# Tasks to carry out
(1) List each event in the fight Mr Liu witnessed and its aftermath, as the passage on overlooked cases recounts them.
(2) Please resume the passage on overlooked cases from its last sentence.

--- Extract to read ---

In some cases economic pressure is the reason cases are overlooked. Mr Liu witnessed a fight between workers from two highway construction companies. Bricks were thrown, tools were swung. Five people had to go to hospital. The police saw it all, but the official in charge kept things out of the courts. He wanted construction to continue, because “all nearby counties have new highways now except us.”

Apart from simply ignoring them, there are several ways to keep cases off the books. Neighbourhood committees, which are run by the party, occasionally manage disputes. Their job is to snuff out trouble before it reaches higher levels of the bureaucracy. Sometimes victims are encouraged to informally seek compensation from perpetrators.

People who report domestic violence are usually directed to mediation bodies run by the All-China Women’s Federation, a state-backed organisation. That rarely leads to justice. The party is more interested in keeping families together for the sake of social stability. Abusers may get scolded, but formal punishment is uncommon. Judges are known to reject divorce requests even when violence is involved (divorced men are viewed by the state as potential troublemakers). The system discourages abuse victims from coming forward.

--- Data shown ---

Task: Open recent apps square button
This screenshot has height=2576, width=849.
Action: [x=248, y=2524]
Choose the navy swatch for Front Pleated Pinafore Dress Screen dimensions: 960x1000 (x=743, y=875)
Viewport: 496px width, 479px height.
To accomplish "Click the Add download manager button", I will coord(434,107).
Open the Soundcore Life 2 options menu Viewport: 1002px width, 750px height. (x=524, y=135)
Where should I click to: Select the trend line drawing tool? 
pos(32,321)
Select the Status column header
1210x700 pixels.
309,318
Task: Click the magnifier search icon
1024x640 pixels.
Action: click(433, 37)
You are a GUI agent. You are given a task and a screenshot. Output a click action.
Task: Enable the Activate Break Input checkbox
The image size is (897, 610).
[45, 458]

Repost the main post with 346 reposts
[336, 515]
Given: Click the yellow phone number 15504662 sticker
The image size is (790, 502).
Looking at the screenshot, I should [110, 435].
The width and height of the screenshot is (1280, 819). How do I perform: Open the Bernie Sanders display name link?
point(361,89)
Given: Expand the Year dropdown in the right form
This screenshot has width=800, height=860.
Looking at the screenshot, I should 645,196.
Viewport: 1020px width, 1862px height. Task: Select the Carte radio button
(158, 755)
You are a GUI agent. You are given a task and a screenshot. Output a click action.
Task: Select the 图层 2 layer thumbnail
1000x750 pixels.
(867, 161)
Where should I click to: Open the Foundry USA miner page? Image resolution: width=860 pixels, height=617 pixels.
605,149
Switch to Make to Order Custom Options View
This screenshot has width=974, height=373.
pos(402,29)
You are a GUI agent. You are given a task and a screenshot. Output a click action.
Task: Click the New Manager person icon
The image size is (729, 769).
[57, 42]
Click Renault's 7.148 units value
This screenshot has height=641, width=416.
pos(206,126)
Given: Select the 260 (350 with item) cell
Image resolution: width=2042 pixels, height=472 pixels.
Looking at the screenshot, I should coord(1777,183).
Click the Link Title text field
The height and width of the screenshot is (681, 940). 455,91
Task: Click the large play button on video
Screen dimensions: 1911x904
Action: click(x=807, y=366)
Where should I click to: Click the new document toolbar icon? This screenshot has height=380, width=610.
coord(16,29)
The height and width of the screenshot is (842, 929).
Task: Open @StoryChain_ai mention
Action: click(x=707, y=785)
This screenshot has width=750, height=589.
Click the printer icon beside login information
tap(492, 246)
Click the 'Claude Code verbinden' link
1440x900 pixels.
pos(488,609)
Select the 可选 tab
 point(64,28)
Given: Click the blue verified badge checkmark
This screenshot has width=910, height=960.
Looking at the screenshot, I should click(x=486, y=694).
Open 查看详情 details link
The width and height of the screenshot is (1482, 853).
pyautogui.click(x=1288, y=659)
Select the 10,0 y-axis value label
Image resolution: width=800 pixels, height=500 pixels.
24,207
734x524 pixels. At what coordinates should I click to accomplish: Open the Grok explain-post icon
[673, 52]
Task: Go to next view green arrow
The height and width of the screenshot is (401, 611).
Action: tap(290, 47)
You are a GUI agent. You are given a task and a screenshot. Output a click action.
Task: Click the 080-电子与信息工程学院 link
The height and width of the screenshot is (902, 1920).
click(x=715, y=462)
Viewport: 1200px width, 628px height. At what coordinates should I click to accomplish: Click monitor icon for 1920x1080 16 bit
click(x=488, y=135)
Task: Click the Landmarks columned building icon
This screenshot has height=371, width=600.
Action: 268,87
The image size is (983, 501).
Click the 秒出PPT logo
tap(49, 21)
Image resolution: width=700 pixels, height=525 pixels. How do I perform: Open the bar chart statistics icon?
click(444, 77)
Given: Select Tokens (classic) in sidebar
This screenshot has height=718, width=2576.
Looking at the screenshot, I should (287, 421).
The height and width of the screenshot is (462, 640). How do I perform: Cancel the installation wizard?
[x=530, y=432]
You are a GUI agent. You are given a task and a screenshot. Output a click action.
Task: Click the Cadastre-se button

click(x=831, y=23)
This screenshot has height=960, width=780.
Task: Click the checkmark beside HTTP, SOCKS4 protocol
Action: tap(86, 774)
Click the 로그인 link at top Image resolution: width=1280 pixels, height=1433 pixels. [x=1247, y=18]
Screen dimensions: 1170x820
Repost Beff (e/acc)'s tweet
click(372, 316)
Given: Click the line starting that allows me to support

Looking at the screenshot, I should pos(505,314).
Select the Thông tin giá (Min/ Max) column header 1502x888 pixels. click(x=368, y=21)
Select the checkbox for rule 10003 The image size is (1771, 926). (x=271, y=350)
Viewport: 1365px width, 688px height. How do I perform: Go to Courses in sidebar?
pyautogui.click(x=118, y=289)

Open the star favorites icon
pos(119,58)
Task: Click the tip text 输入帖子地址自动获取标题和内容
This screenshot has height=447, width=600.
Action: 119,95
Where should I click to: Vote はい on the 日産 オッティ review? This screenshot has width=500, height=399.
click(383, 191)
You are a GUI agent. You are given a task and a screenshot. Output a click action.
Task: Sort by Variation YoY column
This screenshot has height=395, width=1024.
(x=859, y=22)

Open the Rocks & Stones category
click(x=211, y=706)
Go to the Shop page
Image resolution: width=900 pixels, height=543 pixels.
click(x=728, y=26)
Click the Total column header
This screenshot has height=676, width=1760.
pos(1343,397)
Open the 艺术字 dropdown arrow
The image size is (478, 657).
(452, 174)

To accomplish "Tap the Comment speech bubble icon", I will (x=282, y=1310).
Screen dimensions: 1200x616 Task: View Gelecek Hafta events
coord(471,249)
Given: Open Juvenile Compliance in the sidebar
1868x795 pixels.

---

# Responses per task
(1)
- Bricks were thrown.
- Tools were swung.
- Five people had to go to the hospital.
- The police saw it all.
- The official in charge kept things out of the courts so construction could continue.

(2)
It is no secret that the state covers up crimes. In a case last year, a mother of eight was found chained to an outhouse in Jiangsu province. Video footage of the woman went viral. Local officials responded to the public’s outrage with a series of statements that amounted to “nothing to see here”. Eventually they were forced to admit that the mentally-ill victim had been sold into marriage and was unlawfully imprisoned. Three people, including the woman’s husband, were arrested. In a collection of speeches published in October, Xi Jinping, China’s leader, conceded that human trafficking is still a serious problem.

Another is fraud. This is one of the few areas where the official data are not so rosy. In the past two decades the number of fraud cases has spiked, such that over a third of the crimes committed in China now fall into that category. Online and telephone fraud are the most common. This type of activity can’t be detected by CCTV cameras. Some of it is carried out by Chinese nationals abroad, often in South-East Asia. In recent years the authorities have persuaded hundreds of thousands of suspects to return to China, according to state media. Police have threatened suspects’ families in order to convince them to co-operate with investigations.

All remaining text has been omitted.